_SOAL LATIHAN_
A – Terjemahkan ke bahasa Inggris kalimat dari kutipan tentang dakwah ini: "Meski selalu salah dan lupa, menebarkan kebaikan merupakan perintah dari Allah dan Rasul."
B – Tuliskan ulang sebagian kutipan tentang dakwah tanpa mengubah satu huruf pun. Mulailah dari kata-kata yang memuat "Akan tetapi, memiliki", lalu berhenti setelah "kadang menimbulkan kebencian.".

Meski masih banyak yang membangkang, para Rasul senantiasa terus berdakwah, mengajarkan kebaikan dan tauhid hingga akhir hayatnya. Hal ini mengajarkan kepada kita yang hidup di dunia modern dengan berbagai problematika yang komplek, untuk selalu berdakwah, menyebarkan kebaikan kepada orang lain, meskipun akan banyak yang membenci dan mengolok-olok kita. 

 

Rasulullah saw saja, seorang Nabi, yang hidupnya dijaga dari dosa (ma’sum) serta tidak pernah dzalim terhadap keluarga, tetangganya dan teman-temannya, tetap memiliki pembenci dan penentang, tetap dimusuhi, apalagi umatnya yang sekarang, yang jelas-jelas tidak ma’sum sering melakukan kesalahan baik di sengaja ataupun tidak. Imam Syafi’i ra berkata

 

إنك لاتقدر أن ترضي الناس كلهم، فأصلح ما بينك وبين الله، ولاتبال بالناس 

 

Sesungguhnya engkau tidak akan mampu membuat semua manusia senang, maka perbaikilah hubungan antara diri kita dengan Allah, dan jangan pedulikan apa kata manusia.”

 

Akan tetapi, memiliki kesalahan merupakan kewajaran, karena manusia memang Al-Insanu mahallul khota’ wa nisyan. “Manusia itu tempatnya salah dan lupa”. Meski selalu salah dan lupa, menebarkan kebaikan merupakan perintah dari Allah dan Rasul. Hidup di dunia mustahil tidak berseteru dan berbeda pendapat dengan orang lain, yang kadang menimbulkan kebencian.

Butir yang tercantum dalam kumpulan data

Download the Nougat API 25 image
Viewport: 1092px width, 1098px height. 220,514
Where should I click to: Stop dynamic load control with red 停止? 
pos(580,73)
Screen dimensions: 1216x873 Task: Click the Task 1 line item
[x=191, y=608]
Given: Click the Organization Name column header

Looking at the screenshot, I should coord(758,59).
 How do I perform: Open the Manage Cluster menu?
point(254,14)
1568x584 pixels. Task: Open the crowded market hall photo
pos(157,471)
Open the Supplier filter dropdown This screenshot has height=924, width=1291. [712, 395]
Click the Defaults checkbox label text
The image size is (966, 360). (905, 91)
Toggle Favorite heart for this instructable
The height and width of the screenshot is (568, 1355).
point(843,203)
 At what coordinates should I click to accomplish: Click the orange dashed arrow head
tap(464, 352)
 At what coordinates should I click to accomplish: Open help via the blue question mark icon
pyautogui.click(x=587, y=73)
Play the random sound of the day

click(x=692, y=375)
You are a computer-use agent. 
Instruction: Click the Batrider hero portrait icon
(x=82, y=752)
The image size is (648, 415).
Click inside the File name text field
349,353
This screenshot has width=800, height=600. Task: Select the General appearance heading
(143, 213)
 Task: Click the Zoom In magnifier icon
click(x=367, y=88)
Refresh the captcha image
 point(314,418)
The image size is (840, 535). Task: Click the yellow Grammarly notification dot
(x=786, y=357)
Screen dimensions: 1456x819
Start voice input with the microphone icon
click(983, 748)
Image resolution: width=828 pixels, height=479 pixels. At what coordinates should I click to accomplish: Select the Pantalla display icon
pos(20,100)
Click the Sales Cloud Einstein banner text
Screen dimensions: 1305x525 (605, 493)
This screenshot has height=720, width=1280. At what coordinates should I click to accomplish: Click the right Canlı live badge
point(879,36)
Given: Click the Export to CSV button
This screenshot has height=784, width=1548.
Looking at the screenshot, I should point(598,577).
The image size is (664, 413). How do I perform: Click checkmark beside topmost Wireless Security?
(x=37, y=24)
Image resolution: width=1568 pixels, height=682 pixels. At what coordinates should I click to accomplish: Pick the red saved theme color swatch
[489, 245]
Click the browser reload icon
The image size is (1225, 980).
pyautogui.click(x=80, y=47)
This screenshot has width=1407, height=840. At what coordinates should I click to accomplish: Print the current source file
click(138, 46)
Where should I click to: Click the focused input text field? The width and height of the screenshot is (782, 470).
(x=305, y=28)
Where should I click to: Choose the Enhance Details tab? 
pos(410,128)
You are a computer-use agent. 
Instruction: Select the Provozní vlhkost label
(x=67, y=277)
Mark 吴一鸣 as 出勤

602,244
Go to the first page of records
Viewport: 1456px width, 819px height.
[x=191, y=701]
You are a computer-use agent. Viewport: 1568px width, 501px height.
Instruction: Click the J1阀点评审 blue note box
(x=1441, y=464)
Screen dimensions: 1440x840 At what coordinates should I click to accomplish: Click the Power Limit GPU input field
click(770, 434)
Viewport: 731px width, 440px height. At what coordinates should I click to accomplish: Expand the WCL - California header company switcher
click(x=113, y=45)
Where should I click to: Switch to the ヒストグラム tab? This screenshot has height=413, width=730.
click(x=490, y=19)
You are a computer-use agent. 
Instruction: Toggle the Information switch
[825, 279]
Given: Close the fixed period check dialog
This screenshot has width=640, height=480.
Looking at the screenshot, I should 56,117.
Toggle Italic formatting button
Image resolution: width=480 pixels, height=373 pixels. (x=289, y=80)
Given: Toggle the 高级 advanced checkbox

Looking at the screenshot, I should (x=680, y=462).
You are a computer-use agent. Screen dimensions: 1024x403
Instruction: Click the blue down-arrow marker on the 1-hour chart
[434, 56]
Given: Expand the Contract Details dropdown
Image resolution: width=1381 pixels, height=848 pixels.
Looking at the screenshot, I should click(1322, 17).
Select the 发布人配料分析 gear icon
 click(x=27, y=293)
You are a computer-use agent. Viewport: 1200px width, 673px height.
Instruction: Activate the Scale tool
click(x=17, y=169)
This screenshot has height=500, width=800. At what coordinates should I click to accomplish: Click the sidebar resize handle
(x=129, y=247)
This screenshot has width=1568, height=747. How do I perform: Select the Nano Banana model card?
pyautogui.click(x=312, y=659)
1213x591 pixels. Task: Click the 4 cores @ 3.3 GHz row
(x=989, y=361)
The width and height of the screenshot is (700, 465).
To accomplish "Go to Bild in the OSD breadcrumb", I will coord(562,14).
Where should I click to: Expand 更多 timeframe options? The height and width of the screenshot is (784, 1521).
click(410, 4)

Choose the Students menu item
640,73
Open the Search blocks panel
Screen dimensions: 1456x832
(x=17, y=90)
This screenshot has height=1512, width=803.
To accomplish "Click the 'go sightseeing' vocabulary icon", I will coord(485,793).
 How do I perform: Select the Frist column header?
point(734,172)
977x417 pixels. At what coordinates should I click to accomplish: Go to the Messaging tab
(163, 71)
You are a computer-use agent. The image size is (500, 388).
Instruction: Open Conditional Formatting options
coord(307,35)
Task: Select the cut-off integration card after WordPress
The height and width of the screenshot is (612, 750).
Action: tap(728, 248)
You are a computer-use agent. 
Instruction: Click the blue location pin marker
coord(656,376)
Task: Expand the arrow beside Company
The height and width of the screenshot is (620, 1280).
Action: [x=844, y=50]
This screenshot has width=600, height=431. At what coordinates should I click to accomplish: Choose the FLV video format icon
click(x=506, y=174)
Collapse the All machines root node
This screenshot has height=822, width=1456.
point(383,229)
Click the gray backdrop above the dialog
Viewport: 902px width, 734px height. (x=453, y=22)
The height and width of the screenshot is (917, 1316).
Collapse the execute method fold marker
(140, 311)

_JAWABAN BERURUTAN_
A – Although always erring and forgetting, spreading goodness is a command from Allah and the Messenger.

B –
Akan tetapi, memiliki kesalahan merupakan kewajaran, karena manusia memang Al-Insanu mahallul khota’ wa nisyan. “Manusia itu tempatnya salah dan lupa”. Meski selalu salah dan lupa, menebarkan kebaikan merupakan perintah dari Allah dan Rasul. Hidup di dunia mustahil tidak berseteru dan berbeda pendapat dengan orang lain, yang kadang menimbulkan kebencian.